**Data**
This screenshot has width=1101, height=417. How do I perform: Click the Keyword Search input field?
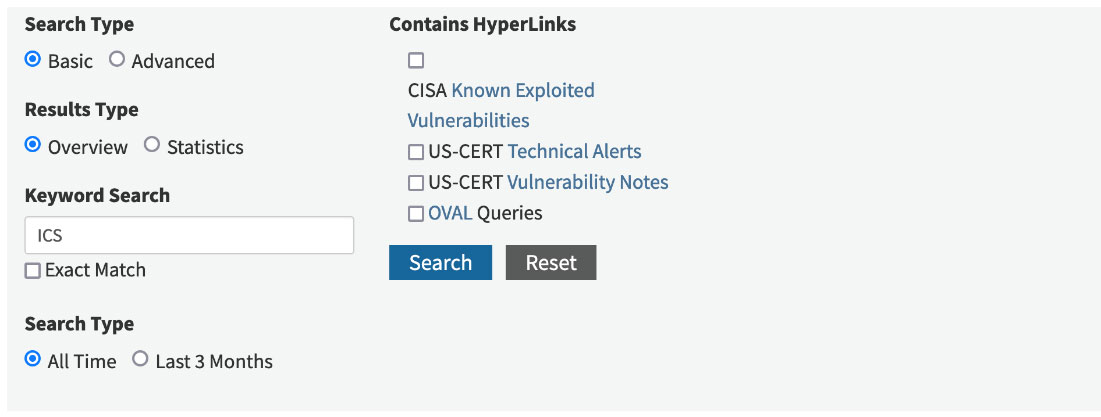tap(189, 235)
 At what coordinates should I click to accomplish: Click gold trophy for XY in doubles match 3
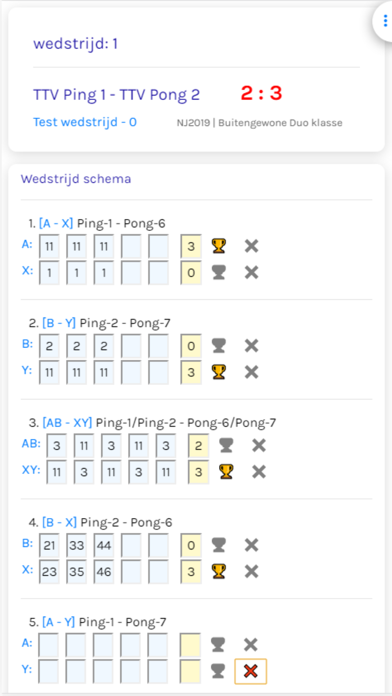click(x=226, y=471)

--

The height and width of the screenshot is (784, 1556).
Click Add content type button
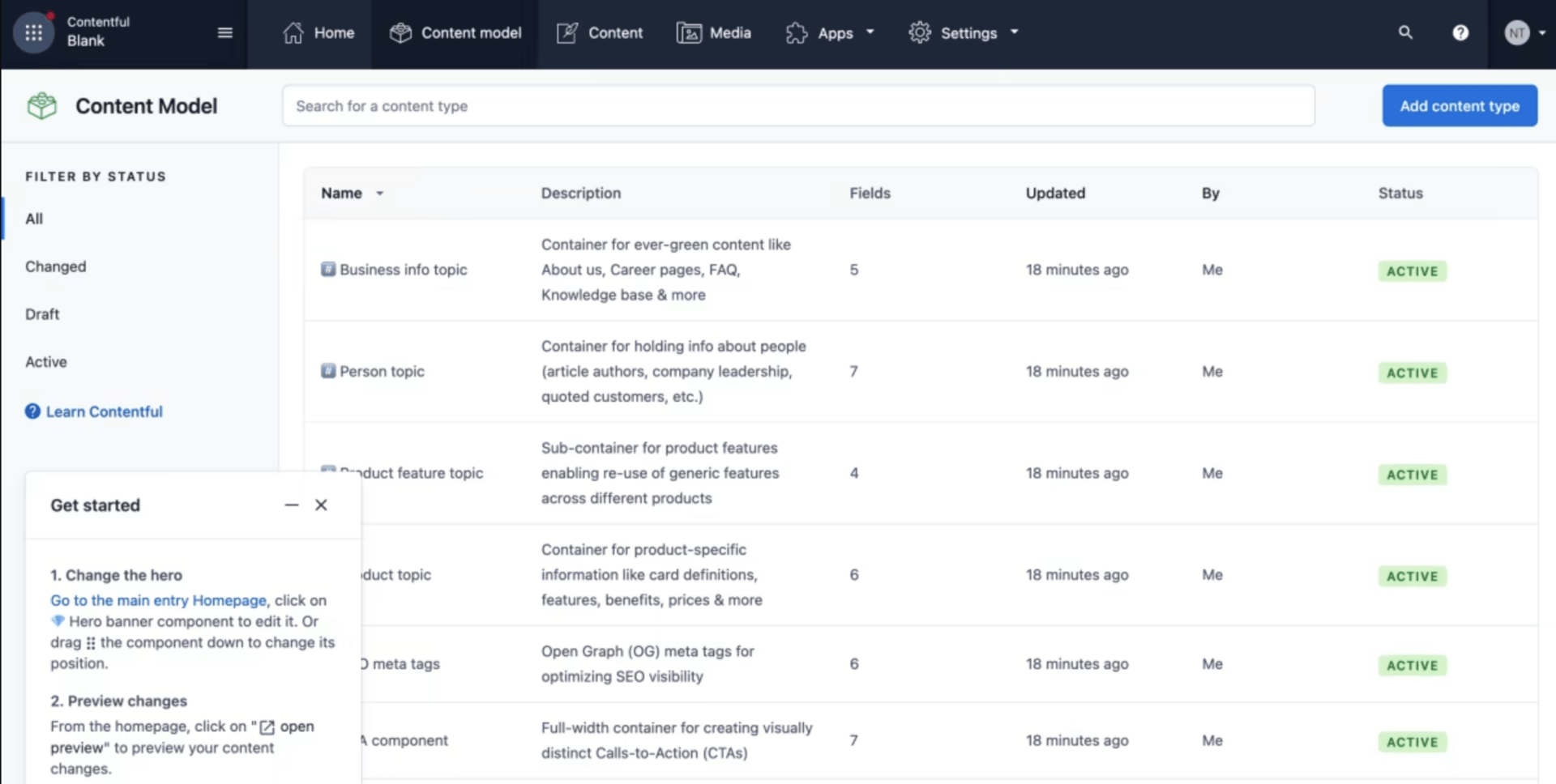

---

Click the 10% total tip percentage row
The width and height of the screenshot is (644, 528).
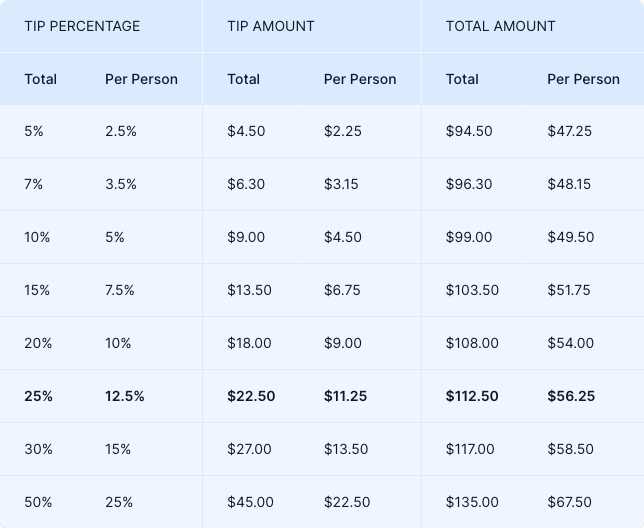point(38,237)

**Task to carry out**
Could you return exactly the stretch of the data above that starts at the line with "The height and" and ends at the line with "Click Add content type button", both lines included?

**Solution for this exercise**
The height and width of the screenshot is (784, 1556).
Click Add content type button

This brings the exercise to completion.